(Records for this exercise begins)

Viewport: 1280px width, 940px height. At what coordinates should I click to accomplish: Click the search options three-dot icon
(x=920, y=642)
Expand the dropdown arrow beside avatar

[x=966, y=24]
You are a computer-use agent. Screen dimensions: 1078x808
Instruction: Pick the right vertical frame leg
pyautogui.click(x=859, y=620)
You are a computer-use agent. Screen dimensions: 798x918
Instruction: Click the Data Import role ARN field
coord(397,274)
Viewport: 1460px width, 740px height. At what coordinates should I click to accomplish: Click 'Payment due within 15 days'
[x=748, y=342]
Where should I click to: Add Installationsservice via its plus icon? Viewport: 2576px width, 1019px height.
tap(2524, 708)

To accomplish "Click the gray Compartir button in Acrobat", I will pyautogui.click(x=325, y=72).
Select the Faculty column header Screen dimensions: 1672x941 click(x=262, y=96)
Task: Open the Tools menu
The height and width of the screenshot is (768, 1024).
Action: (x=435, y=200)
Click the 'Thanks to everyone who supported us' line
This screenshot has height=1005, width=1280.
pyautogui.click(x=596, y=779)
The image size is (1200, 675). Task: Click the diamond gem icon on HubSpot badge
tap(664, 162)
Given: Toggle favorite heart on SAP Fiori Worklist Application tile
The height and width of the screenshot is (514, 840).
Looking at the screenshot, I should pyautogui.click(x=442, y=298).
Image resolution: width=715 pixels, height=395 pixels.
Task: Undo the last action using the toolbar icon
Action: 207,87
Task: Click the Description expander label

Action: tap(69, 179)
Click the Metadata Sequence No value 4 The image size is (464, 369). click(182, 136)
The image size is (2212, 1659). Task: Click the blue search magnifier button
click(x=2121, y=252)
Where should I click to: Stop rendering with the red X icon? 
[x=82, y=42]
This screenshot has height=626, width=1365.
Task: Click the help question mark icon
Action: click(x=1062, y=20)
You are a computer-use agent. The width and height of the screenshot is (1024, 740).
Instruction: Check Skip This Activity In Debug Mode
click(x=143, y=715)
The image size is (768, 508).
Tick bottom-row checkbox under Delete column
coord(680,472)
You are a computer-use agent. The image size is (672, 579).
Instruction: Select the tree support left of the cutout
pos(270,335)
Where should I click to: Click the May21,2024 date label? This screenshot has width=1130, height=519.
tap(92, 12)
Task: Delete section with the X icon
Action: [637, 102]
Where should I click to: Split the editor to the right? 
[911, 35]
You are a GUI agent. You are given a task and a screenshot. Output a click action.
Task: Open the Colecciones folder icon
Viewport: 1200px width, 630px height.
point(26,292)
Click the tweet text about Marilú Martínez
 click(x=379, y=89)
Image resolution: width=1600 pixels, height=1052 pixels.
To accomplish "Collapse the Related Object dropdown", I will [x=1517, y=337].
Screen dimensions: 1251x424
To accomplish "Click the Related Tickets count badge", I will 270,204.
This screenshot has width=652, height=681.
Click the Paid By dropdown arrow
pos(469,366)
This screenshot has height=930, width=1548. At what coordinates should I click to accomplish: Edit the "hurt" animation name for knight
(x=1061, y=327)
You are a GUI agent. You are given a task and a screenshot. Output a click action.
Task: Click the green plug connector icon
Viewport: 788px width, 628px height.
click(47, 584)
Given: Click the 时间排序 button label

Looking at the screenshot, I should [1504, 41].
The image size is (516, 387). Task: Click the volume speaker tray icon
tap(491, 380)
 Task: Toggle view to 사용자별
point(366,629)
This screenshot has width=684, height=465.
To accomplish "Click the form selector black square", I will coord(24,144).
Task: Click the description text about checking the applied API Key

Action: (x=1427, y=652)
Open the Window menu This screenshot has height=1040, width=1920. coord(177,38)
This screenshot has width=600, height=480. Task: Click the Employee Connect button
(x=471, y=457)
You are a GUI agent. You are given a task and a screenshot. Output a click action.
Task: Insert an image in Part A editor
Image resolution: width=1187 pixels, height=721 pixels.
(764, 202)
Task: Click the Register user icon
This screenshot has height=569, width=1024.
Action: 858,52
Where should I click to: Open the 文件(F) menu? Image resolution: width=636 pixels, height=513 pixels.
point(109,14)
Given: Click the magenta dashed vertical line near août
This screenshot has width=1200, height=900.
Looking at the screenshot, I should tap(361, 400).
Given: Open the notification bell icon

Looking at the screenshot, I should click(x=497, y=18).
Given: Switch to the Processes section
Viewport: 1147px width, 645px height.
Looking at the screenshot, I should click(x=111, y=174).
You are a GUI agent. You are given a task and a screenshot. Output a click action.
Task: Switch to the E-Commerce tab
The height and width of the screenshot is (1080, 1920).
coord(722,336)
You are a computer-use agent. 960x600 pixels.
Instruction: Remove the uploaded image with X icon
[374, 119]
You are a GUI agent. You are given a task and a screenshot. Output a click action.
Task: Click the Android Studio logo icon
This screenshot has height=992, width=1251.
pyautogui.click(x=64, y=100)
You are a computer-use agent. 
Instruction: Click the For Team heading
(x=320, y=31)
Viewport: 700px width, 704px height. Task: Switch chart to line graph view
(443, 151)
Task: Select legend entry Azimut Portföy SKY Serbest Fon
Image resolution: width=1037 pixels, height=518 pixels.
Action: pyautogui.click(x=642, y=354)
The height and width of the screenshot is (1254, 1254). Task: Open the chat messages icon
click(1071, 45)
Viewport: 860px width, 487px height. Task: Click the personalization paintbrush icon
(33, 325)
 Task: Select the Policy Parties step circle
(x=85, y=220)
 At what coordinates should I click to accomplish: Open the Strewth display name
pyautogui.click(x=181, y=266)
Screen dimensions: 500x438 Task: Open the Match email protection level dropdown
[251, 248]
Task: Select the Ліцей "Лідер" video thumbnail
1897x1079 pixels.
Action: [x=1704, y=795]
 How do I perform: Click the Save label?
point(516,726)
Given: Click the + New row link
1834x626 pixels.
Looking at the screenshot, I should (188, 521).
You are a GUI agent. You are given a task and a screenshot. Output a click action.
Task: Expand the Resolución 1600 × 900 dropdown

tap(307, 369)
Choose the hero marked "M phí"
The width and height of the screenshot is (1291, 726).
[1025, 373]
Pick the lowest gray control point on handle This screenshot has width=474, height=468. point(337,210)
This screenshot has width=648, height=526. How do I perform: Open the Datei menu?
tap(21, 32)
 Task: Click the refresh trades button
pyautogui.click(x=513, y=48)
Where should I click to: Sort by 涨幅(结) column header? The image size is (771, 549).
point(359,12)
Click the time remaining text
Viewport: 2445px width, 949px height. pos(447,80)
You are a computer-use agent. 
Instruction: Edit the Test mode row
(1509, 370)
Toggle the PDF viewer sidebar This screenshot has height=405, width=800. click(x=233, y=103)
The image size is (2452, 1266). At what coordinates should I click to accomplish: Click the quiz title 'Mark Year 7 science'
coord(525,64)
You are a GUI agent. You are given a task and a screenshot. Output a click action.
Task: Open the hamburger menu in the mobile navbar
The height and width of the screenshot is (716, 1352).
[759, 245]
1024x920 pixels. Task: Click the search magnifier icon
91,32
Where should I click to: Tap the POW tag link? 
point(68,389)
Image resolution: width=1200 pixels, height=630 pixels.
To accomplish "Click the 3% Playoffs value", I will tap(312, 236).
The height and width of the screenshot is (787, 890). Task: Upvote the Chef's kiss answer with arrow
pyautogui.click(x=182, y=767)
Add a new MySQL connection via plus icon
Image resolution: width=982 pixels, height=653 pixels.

(Records for this exercise ends)

Could you transcribe every entry exactly, without altering anything?

Viewport: 1280px width, 940px height. At what coordinates should I click to accomplish: Click the search options three-dot icon
(x=920, y=642)
Expand the dropdown arrow beside avatar

[x=966, y=24]
You are a computer-use agent. Screen dimensions: 1078x808
Instruction: Pick the right vertical frame leg
pyautogui.click(x=859, y=620)
You are a computer-use agent. Screen dimensions: 798x918
Instruction: Click the Data Import role ARN field
coord(397,274)
Viewport: 1460px width, 740px height. At what coordinates should I click to accomplish: Click 'Payment due within 15 days'
[x=748, y=342]
Where should I click to: Add Installationsservice via its plus icon? Viewport: 2576px width, 1019px height.
tap(2524, 708)

To accomplish "Click the gray Compartir button in Acrobat", I will pyautogui.click(x=325, y=72).
Select the Faculty column header Screen dimensions: 1672x941 click(x=262, y=96)
Task: Open the Tools menu
The height and width of the screenshot is (768, 1024).
Action: (x=435, y=200)
Click the 'Thanks to everyone who supported us' line
This screenshot has height=1005, width=1280.
pyautogui.click(x=596, y=779)
The image size is (1200, 675). Task: Click the diamond gem icon on HubSpot badge
tap(664, 162)
Given: Toggle favorite heart on SAP Fiori Worklist Application tile
The height and width of the screenshot is (514, 840).
Looking at the screenshot, I should pyautogui.click(x=442, y=298).
Image resolution: width=715 pixels, height=395 pixels.
Task: Undo the last action using the toolbar icon
Action: 207,87
Task: Click the Description expander label

Action: tap(69, 179)
Click the Metadata Sequence No value 4 The image size is (464, 369). click(182, 136)
The image size is (2212, 1659). Task: Click the blue search magnifier button
click(x=2121, y=252)
Where should I click to: Stop rendering with the red X icon? 
[x=82, y=42]
This screenshot has height=626, width=1365.
Task: Click the help question mark icon
Action: click(x=1062, y=20)
You are a computer-use agent. The width and height of the screenshot is (1024, 740).
Instruction: Check Skip This Activity In Debug Mode
click(x=143, y=715)
The image size is (768, 508).
Tick bottom-row checkbox under Delete column
coord(680,472)
You are a computer-use agent. The image size is (672, 579).
Instruction: Select the tree support left of the cutout
pos(270,335)
Where should I click to: Click the May21,2024 date label? This screenshot has width=1130, height=519.
tap(92, 12)
Task: Delete section with the X icon
Action: [637, 102]
Where should I click to: Split the editor to the right? 
[911, 35]
You are a GUI agent. You are given a task and a screenshot. Output a click action.
Task: Open the Colecciones folder icon
Viewport: 1200px width, 630px height.
point(26,292)
Click the tweet text about Marilú Martínez
 click(x=379, y=89)
Image resolution: width=1600 pixels, height=1052 pixels.
To accomplish "Collapse the Related Object dropdown", I will [x=1517, y=337].
Screen dimensions: 1251x424
To accomplish "Click the Related Tickets count badge", I will 270,204.
This screenshot has width=652, height=681.
Click the Paid By dropdown arrow
pos(469,366)
This screenshot has height=930, width=1548. At what coordinates should I click to accomplish: Edit the "hurt" animation name for knight
(x=1061, y=327)
You are a GUI agent. You are given a task and a screenshot. Output a click action.
Task: Click the green plug connector icon
Viewport: 788px width, 628px height.
click(47, 584)
Given: Click the 时间排序 button label

Looking at the screenshot, I should [1504, 41].
The image size is (516, 387). Task: Click the volume speaker tray icon
tap(491, 380)
 Task: Toggle view to 사용자별
point(366,629)
This screenshot has width=684, height=465.
To accomplish "Click the form selector black square", I will coord(24,144).
Task: Click the description text about checking the applied API Key

Action: (x=1427, y=652)
Open the Window menu This screenshot has height=1040, width=1920. coord(177,38)
This screenshot has width=600, height=480. Task: Click the Employee Connect button
(x=471, y=457)
You are a GUI agent. You are given a task and a screenshot. Output a click action.
Task: Insert an image in Part A editor
Image resolution: width=1187 pixels, height=721 pixels.
(764, 202)
Task: Click the Register user icon
This screenshot has height=569, width=1024.
Action: 858,52
Where should I click to: Open the 文件(F) menu? Image resolution: width=636 pixels, height=513 pixels.
point(109,14)
Given: Click the magenta dashed vertical line near août
This screenshot has width=1200, height=900.
Looking at the screenshot, I should tap(361, 400).
Given: Open the notification bell icon

Looking at the screenshot, I should click(x=497, y=18).
Given: Switch to the Processes section
Viewport: 1147px width, 645px height.
Looking at the screenshot, I should click(x=111, y=174).
You are a GUI agent. You are given a task and a screenshot. Output a click action.
Task: Switch to the E-Commerce tab
The height and width of the screenshot is (1080, 1920).
coord(722,336)
You are a computer-use agent. 960x600 pixels.
Instruction: Remove the uploaded image with X icon
[374, 119]
You are a GUI agent. You are given a task and a screenshot. Output a click action.
Task: Click the Android Studio logo icon
This screenshot has height=992, width=1251.
pyautogui.click(x=64, y=100)
You are a computer-use agent. 
Instruction: Click the For Team heading
(x=320, y=31)
Viewport: 700px width, 704px height. Task: Switch chart to line graph view
(443, 151)
Task: Select legend entry Azimut Portföy SKY Serbest Fon
Image resolution: width=1037 pixels, height=518 pixels.
Action: pyautogui.click(x=642, y=354)
The height and width of the screenshot is (1254, 1254). Task: Open the chat messages icon
click(1071, 45)
Viewport: 860px width, 487px height. Task: Click the personalization paintbrush icon
(33, 325)
 Task: Select the Policy Parties step circle
(x=85, y=220)
 At what coordinates should I click to accomplish: Open the Strewth display name
pyautogui.click(x=181, y=266)
Screen dimensions: 500x438 Task: Open the Match email protection level dropdown
[251, 248]
Task: Select the Ліцей "Лідер" video thumbnail
1897x1079 pixels.
Action: [x=1704, y=795]
 How do I perform: Click the Save label?
point(516,726)
Given: Click the + New row link
1834x626 pixels.
Looking at the screenshot, I should (188, 521).
You are a GUI agent. You are given a task and a screenshot. Output a click action.
Task: Expand the Resolución 1600 × 900 dropdown

tap(307, 369)
Choose the hero marked "M phí"
The width and height of the screenshot is (1291, 726).
[1025, 373]
Pick the lowest gray control point on handle This screenshot has width=474, height=468. point(337,210)
This screenshot has width=648, height=526. How do I perform: Open the Datei menu?
tap(21, 32)
 Task: Click the refresh trades button
pyautogui.click(x=513, y=48)
Where should I click to: Sort by 涨幅(结) column header? The image size is (771, 549).
point(359,12)
Click the time remaining text
Viewport: 2445px width, 949px height. pos(447,80)
You are a computer-use agent. 
Instruction: Edit the Test mode row
(1509, 370)
Toggle the PDF viewer sidebar This screenshot has height=405, width=800. click(x=233, y=103)
The image size is (2452, 1266). At what coordinates should I click to accomplish: Click the quiz title 'Mark Year 7 science'
coord(525,64)
You are a GUI agent. You are given a task and a screenshot. Output a click action.
Task: Open the hamburger menu in the mobile navbar
The height and width of the screenshot is (716, 1352).
[759, 245]
1024x920 pixels. Task: Click the search magnifier icon
91,32
Where should I click to: Tap the POW tag link? 
point(68,389)
Image resolution: width=1200 pixels, height=630 pixels.
To accomplish "Click the 3% Playoffs value", I will tap(312, 236).
The height and width of the screenshot is (787, 890). Task: Upvote the Chef's kiss answer with arrow
pyautogui.click(x=182, y=767)
Add a new MySQL connection via plus icon
Image resolution: width=982 pixels, height=653 pixels.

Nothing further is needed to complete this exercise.